Paul Goble
Vienna, October 30 – An MVD exercise near Moscow yesterday designed to showcase the interior ministry’s capacity to deal with any protests against the government not only highlighted the paranoia of the regime about protests but also its unwillingness -- at least so far --to implement police actions that would be both illegal and offensive to most Russians.
And consequently, what was clearly intended to be a show of force in advance of the anti-regime Russian March demonstrations scheduled for November 4 highlighted weakness and indecisiveness on the part of the powers that be, something that may cost Interior Minister Rashid Nurgaliyev his job but will do little to intimidate the government’s opponents.
“Vedomosti” today provided the most succinct summary of these events. “MVD officers,” it said, yesterday trained to disperse meetings of pensioners,” according to an Interfax report. But later both “the agency and the MVD rejected this information but did not begin to deny that OMON exercises for dispersing a meeting took place.”
Interfax, the paper noted, had first reported that “in correspondence with the exercise scenario, a group of pensioners in a certain population point had assembled to demand social support and had blocked a federal highway” to press their demands. “For its dispersal, the spetsnaz forces used water cannon” (www.vedomosti.ru/newspaper/article/2009/10/30/217766).

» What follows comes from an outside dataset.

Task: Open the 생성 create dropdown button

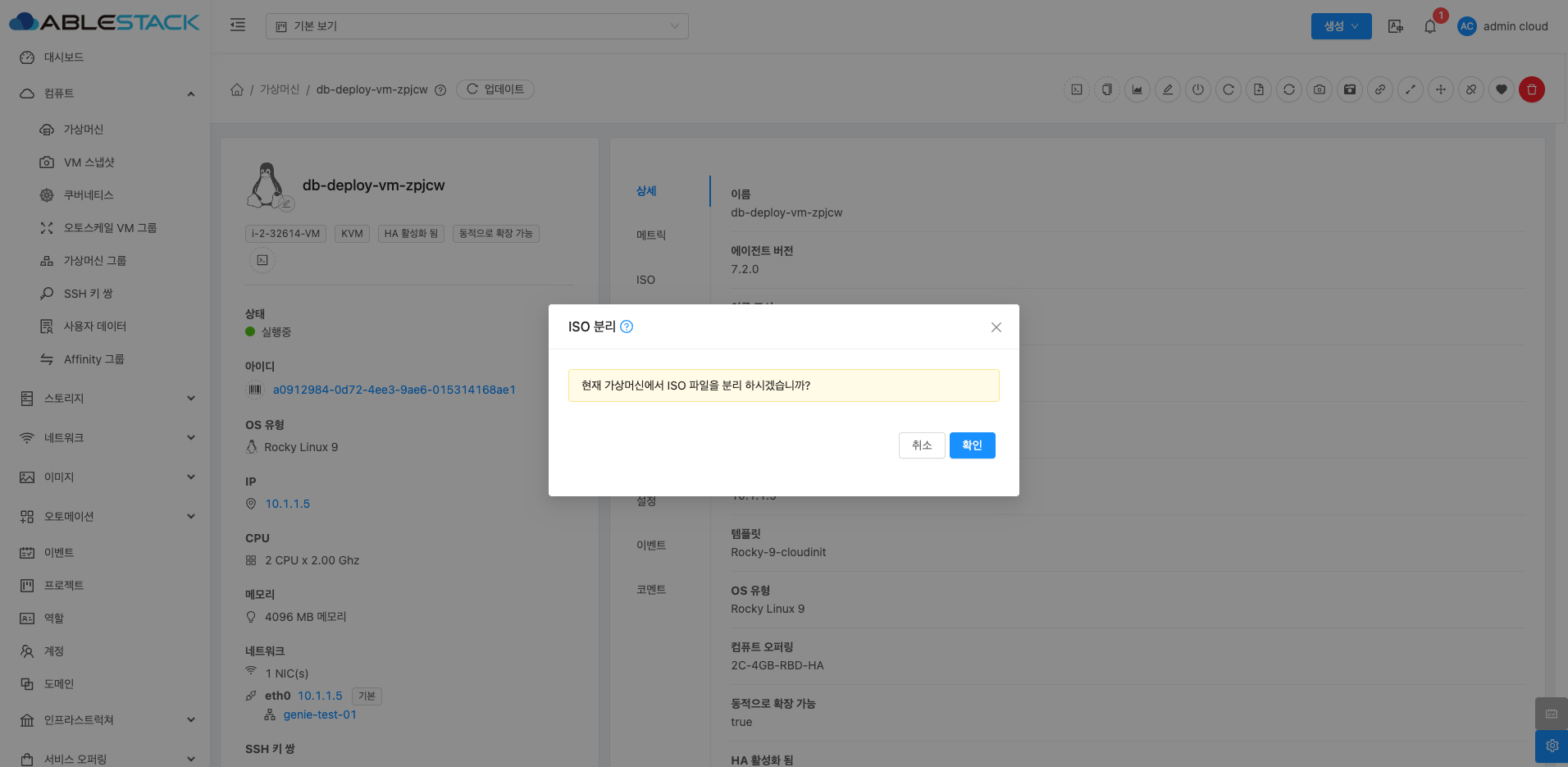Action: 1341,26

Moreover, according to the original Interfax report, the Moscow newspaper reported, “in the course of a few minutes, with the help of sound grenades, teargas and water cannon, the large crowd of ‘pensioners’ was dispersed and some of them were ‘arrested’” – an outcome the authorities clearly saw as a victory until media and public reaction came in.

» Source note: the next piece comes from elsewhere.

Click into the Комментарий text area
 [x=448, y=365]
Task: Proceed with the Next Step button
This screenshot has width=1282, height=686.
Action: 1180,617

Then, Interfax reported that the spetsnaz forces had dispersed “not pensioners, but ‘a large crowd of people,’ who had begun ‘mass disorders,’” and an MVD press spokesman insisted that the exercise involved “the storming of a building seized by terrorists and not the dispersing of a meeting,” since Russian law prohibits using force against unarmed citizens.
Interfax editors suggested there had been confusion, and sources in the Kremlin told “Vedomosti” that officials there “knew about this, considered that the information had been distorted and that those who were guilty – both militiamen [who talked about the scenario] and the [Interfax] employee – had been fired.”

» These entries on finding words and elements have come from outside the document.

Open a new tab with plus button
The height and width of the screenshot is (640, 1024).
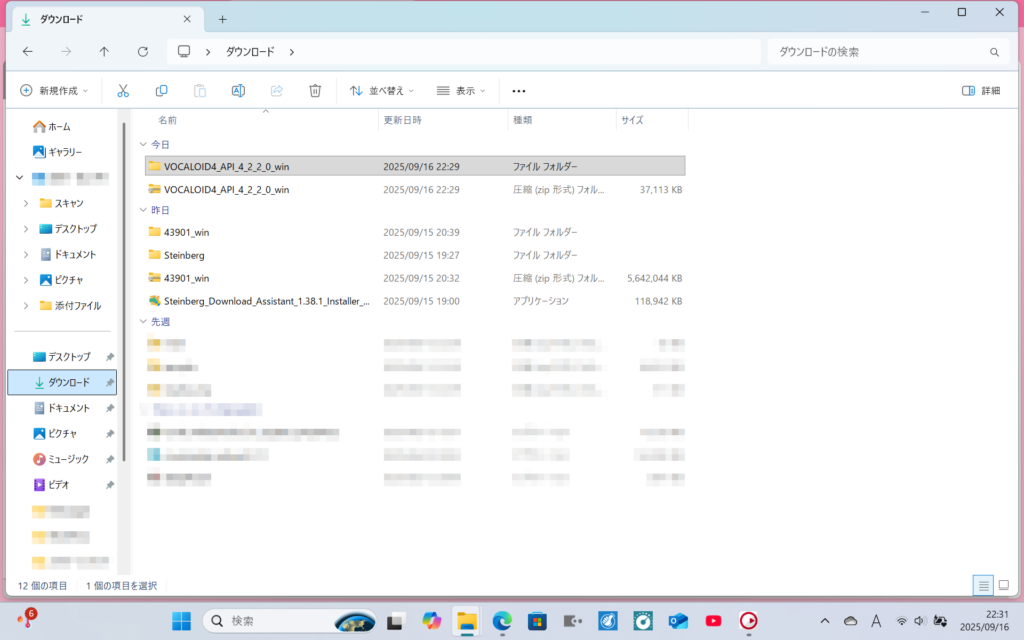coord(222,19)

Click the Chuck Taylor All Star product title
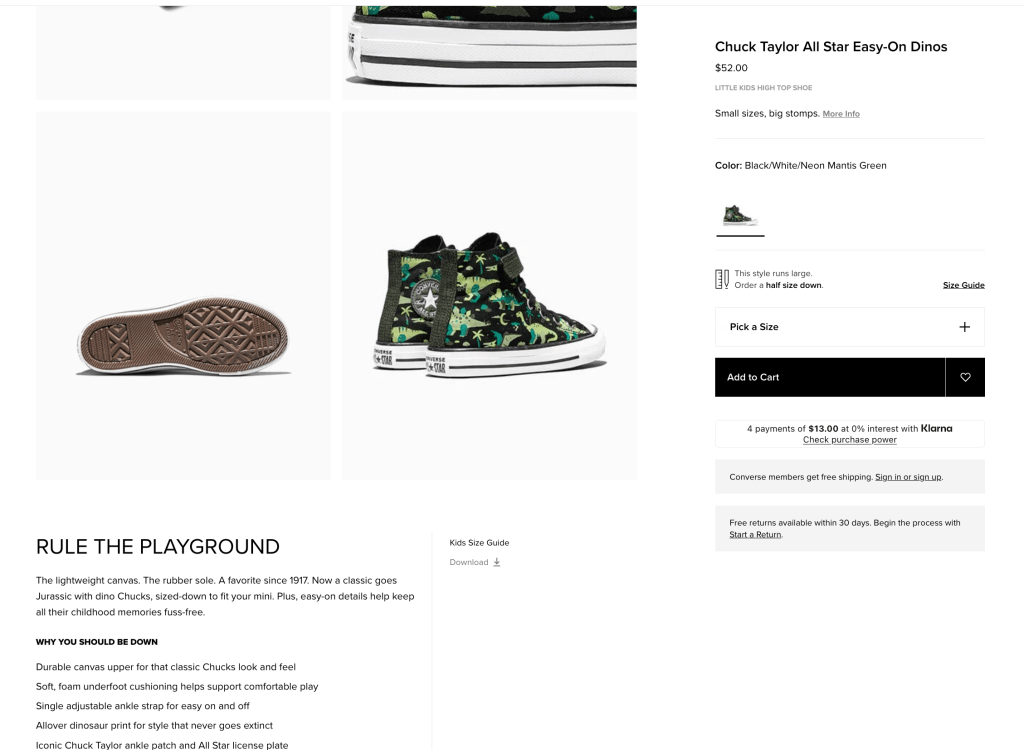pyautogui.click(x=831, y=47)
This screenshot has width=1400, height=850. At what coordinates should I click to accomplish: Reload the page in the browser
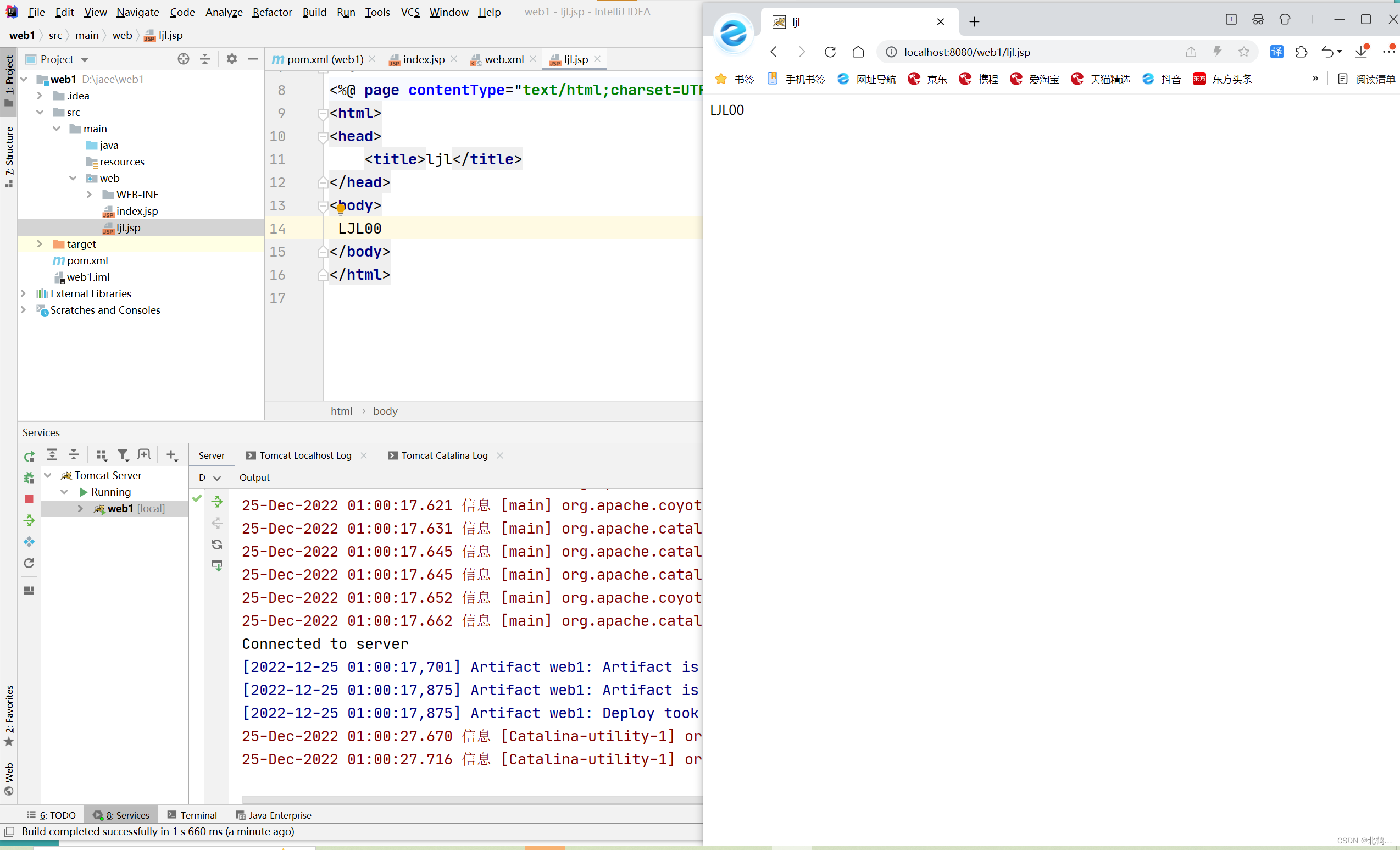point(830,52)
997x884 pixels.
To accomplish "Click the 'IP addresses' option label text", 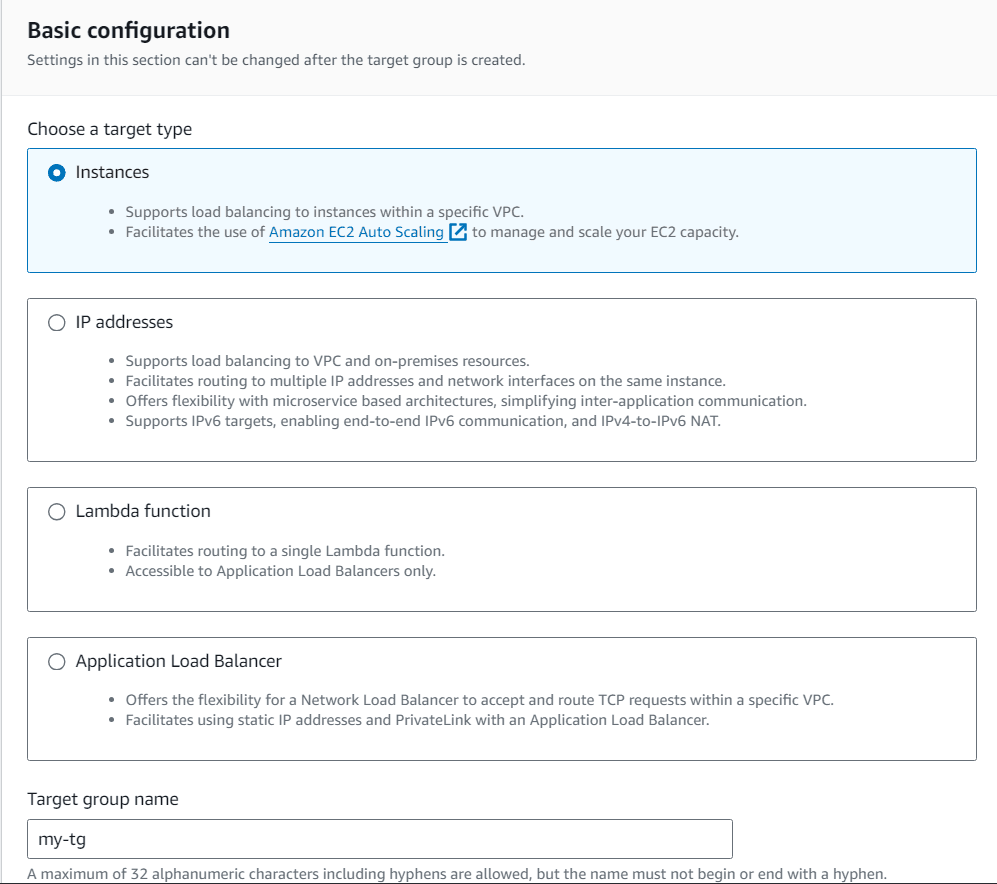I will pos(124,323).
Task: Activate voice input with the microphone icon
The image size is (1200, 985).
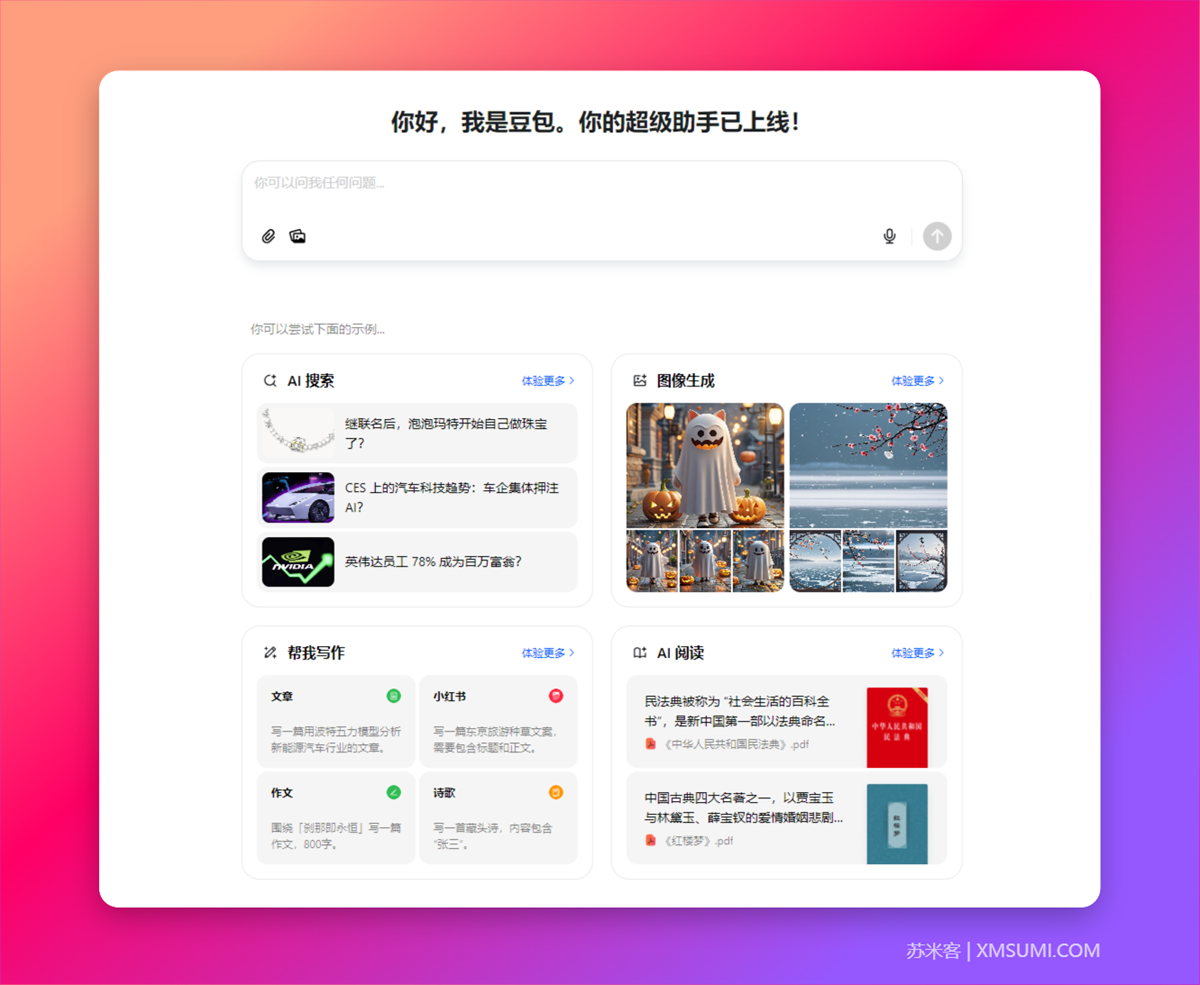Action: (x=889, y=236)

In fact, as journalists at Kasparov.ru subsequently reported, “information about the removal of the journalist … (www.kasparov.ru/material.php?id=4AEAA7479A84F). And other outlets called into question the denials of the MVD and Interfax about the original scenario (www.youtube.com/watch?v=KbtK_vQYhhYon).
Those reports, which were discussed by most of the mainstream Russian print media outlets today, transformed the discussion of this event from being about the specific facts of the case to being about the implications of what had happened both originally and after the official denials, a shift that the Russian powers that be could not have welcomed.
Most such coverage suggested, as Polit.ru did, that what the Russian government had issued as “a non-denial denial,” in which it had objected to details but not to the substance of the case, something those recall Watergate know has the effect of deepening public suspicions of official actions rather than calming them (www.polit.ru/event/2009/10/29/bunt.html).
Chaskor.ru surveyed opinion on this: Political commentator Dmitry Oreshkin told Polit.ru that “the MVD is learning how to disperse meetings of pensions because the powers that be have rated that as a social threat.” KPRF Duma Deputy Viktor Ilyukhin told Gazeta.ru that this action showed that the powers that be were “ready” to use force against everyone.
And Timofey Shevyakov, an independent expert, has prepared an open letter about this case to President Dmitry Medvedev and Prime Minister Vladimir Putin. In it, Shevyakov says that what the MVD had done “cannot be evaluated otherwise than as an open ignoring of those theses which were sounded in [Medvedev’s] article” (www.chaskor.ru/p.php?id=11880).
“The MVD leadership,” he continued, “has allowed itself to take actions which now under conditions of social tensions in the regions and especially in the company towns are an open provocation,” actions worse than even those Soviet interior ministry officials took in the last years of Soviet power.
During Soviet times, Shevyakov wrote, “it was considered impolite to speak about special means of the peoples militia intended for struggle with the people. Now, the authorities are not ashamed to do so, supposing that the lack of social respect which such units enjoy can be compensated for by the promotion of general fear.”
But there is another aspect to what the MVD has done, Shevyakov said. What its offers have said and done suggests that they are acting “simply stupidly.” While few doubt that there are officials who would like to attack anyone including pensioners who oppose them, he wrote, most Russians view attacks of this kind as simply unacceptable.
Such conclusions were developed in a lead article in today’s “Nezavisimaya gazeta.” The editors of that paper argued that the powers that be were prepared to attack pensioners but they were not prepared to do so openly and with full media coverage, thus setting the stage for new clashes rather than precluding them (www.ng.ru/editorial/2009-10-30/2_red.html).